『勇者たちの中学受験』の胸のヒリヒリから感じたこと
首都圏の中学受験熱が過熱している。
「中学受験は親次第」なんて言葉も聞かれるほど、家族の協力が必要不可欠な領域である。
そんな中、Amazonの教師向け書籍のカテゴリでベストセラーになっているのが『勇者たちの中学受験 わが子が本気になったとき、私の目が覚めたとき 』(おおたとしまさ著/大和書房)という本だ。
家族問題や教育に造詣が深い著者は、近年は中学受験の緻密な取材を重ね、さまざまな媒体に寄稿している。『勇者たちの中学受験』はいつものおおた氏の文章とはちょっと異なり、受験シーズン真っ最中の3つの家族に迫った、実話に基づいた物語となっている。

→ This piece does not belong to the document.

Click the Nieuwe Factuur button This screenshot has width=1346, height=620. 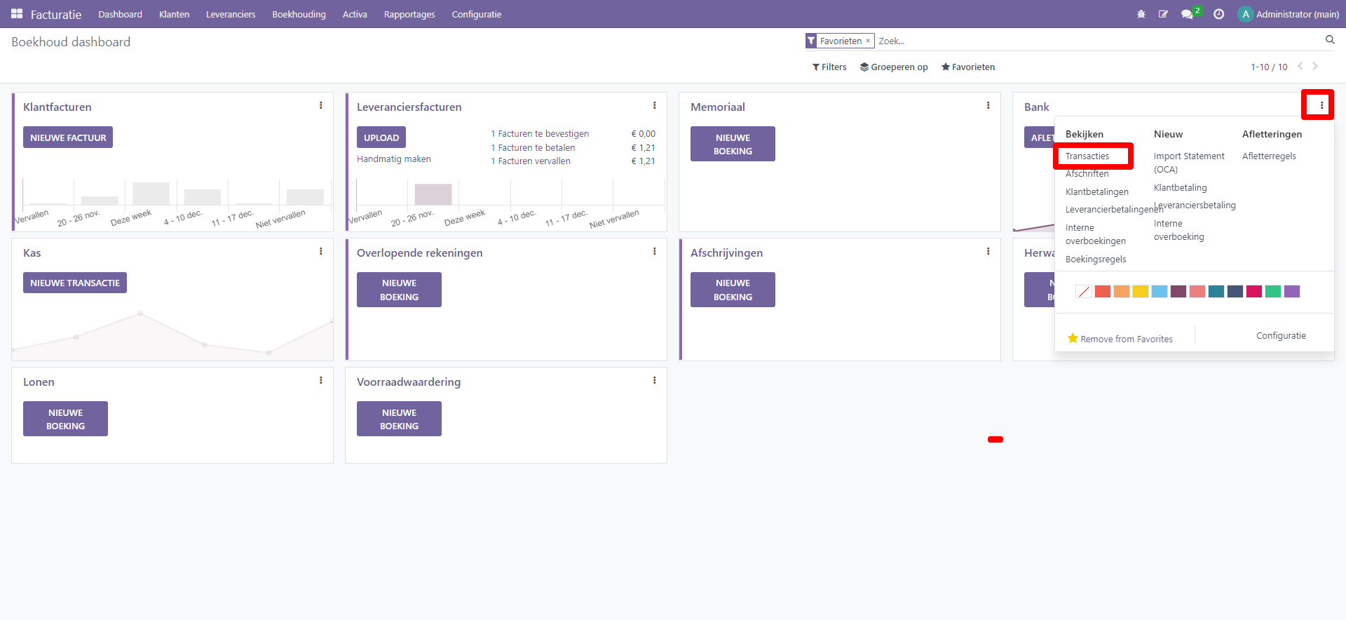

各章の家族が受験期までにたくさんの選択を重ねて、子どもは勉学に励み、親は子を支えてきたことを、たった数日間の描写で連想させる巧みな構成。読み手をグイグイ引き込んでいく。
そして、登場する塾名や学校名は、全て実名。
塾の営業方針や教育方針、親が考えている学校のレベルも全てありのままに書かれている。
紆余曲折を経て、子どもにとって“ベター”な道が開くケースがあれば、親が子どもの将来を遠くまで見渡していた“つもり”が、1歩先しか見られなくなって親子・夫婦が傷つけ合って家族が壊れかけるシーンもある。
塾業界で、ひとにぎりの天才たちが、とことん優遇されるいびつな構図も垣間見える。
あまりにリアルで物語として引き込まれるが、その一方で、そこはかとない悲しみや違和感もわきあがってくる。
「中学受験を取り巻く塾業界、ちょっと異常じゃない?」と。
小学生の競争心を煽り、親の不安を駆り立て、通常講座に加えて特別講座の代金や模擬試験など、課金に次ぐ課金はまるで「お布施」のように見える。「塾」という狭い組織の中でできる者はもてはやされ、鼻がグングン伸びていく。
今週、『勇者たちの中学受験』とあわせて『実力も運のうち』(マイケル・サンデル)を読んだ。
アメリカでは、高収入の親の元で豊かな教育費をかけられて育った子ほど「よい」学歴を得られる可能性が高く、それは自分の努力のおかげと信じる風潮があるという。
ふと、数年前の名門国立大学の入学式の祝辞を思い出した。
叶うことのない理想論を語るのなら、勉強は、自分が見たことのない世界に触れ、異言語・文化を知り、異なる世界で暮らす人の心を知ることができる手段だ。
多分、中学受験をする多くの親は「我が子が我が子らしくいられる場所を」「よりイキイキと学べる場所を」「内申点とは無縁の場所を」などさまざまな理由で受験することを選んでいる。
合格して望んだ場所に行けたら幸運だが、そこに到達する過程で勉強が勝ち負けの手段となり、できる子がそうではない子を見下し、できない子の家庭ができる子の家庭の分まで塾の学費を払うような構図が、小学校の時点で生まれているのだとしたら、悲しいな、と思う。
そんな複雑な読後感もふくめ『勇者たちの中学受験』、著者のあとがきが胸に迫ってくるので、私のように中学受験に無縁な方もぜひご一読あれ。